> [PARTS OF THE EXERCISE]:
A. In the article on the Malawian actors held in Germany by the lockdown, what date is now given for their likely return home?
B. Reproduce the part of the article on the Malawian actors held in Germany by the lockdown starting at "Theater Konstanz Assistant" and ending at "behind misused power.".

----- PASSAGE TO READ

The coronavirus lockdown in German has forced five Malawian actors, and others from African countries, who are attending a Theatre Konstanz project to extend their stay in that country for another three weeks.
The five actors Mphundu Mjumira, Dipo Katimba, Maxwell Makande, Noah Bulambo and Felistus Kamloni were supposed to return home on Sunday but are likely to return back on June 15.
But Mjumira cast the shadow of doubt whether the group is likely to return on the said date saying resumption of flights will determine their fate.
“There is still that uncertainty as to what will happen but the new date is June 15 for now. There are still discussions, more weeks might be added until everything is certain,” he said.
The lockdown has also hampered the premiering of a play King Baabu.
“We cannot perform for now and that is when the idea of a radio play came up, we have finally recorded the play and they are editing it now. There is also another idea of producing short movies for online and we are also in the process of doing one short movie which is being written.
“We have brainstormed on how to survive as artists, there is also support from people. We can’t do shows but there is always a way to do something and think outside the box. Again unity has also been key, supporting each other and giving each other strength,” he said.
The recorded play is expected to be aired in some of the radio stations in Africa.
Theater Konstanz Assistant Dramaturg, Julia Just, said their central theatrical production of this season – King Baabu which is a satirical play by award winning Nigerian playwright Wole Soyinka handles the arbitrary exercise of power and the absurdity behind misused power.
“For this play, we are working together with established actors from Malawi, Togo, Burundi, Tanzania and Congo. Unfortunately, due to the coronavirus outbreak, we had to temporarily close our doors, and we could not bring this play on stage as originally planned,” she said.
Just, said since the production has a special meaning to them, they have decided to produce it in the form of a multilingual audio play and reach the international public through radio or similar communication channels.
The play in the style of Alfred Jarry by Soyinka, directed by Arthur Banshayeko sees General Basha Bash take power in a coup d’état and exchanges his general’s uniform for a civilian robe crowning himself as King Baabu. He greedily seizes ministries and offices, puts the country’s banks and treasuries under his control and plunges the country into a civil war.

----------
----- INFORMATION

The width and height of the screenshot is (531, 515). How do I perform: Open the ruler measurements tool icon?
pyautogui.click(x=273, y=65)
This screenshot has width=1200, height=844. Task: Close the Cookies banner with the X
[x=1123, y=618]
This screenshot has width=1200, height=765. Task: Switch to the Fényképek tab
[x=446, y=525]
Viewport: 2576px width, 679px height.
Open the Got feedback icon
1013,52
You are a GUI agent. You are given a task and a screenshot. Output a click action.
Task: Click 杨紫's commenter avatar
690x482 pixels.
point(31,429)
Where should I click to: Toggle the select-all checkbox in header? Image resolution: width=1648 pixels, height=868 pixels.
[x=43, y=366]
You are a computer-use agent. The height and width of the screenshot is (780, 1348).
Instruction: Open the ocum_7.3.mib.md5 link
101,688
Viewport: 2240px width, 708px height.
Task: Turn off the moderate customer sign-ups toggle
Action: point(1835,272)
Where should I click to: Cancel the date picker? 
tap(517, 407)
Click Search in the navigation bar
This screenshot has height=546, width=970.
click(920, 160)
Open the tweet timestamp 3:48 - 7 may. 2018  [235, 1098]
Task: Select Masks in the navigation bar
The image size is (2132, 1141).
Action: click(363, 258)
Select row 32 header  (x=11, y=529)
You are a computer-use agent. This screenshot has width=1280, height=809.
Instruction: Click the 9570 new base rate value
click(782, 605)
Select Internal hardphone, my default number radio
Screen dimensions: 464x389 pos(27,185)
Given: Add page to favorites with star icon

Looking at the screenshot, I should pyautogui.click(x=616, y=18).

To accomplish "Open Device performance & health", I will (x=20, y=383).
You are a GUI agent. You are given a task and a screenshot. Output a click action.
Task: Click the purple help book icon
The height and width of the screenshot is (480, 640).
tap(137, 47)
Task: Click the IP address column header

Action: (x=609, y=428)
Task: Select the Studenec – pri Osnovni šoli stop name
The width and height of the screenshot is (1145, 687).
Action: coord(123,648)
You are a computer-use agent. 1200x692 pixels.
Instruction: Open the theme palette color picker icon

----------

> [PER-TASK ANSWERS]:
A. June 15

B.
Theater Konstanz Assistant Dramaturg, Julia Just, said their central theatrical production of this season – King Baabu which is a satirical play by award winning Nigerian playwright Wole Soyinka handles the arbitrary exercise of power and the absurdity behind misused power.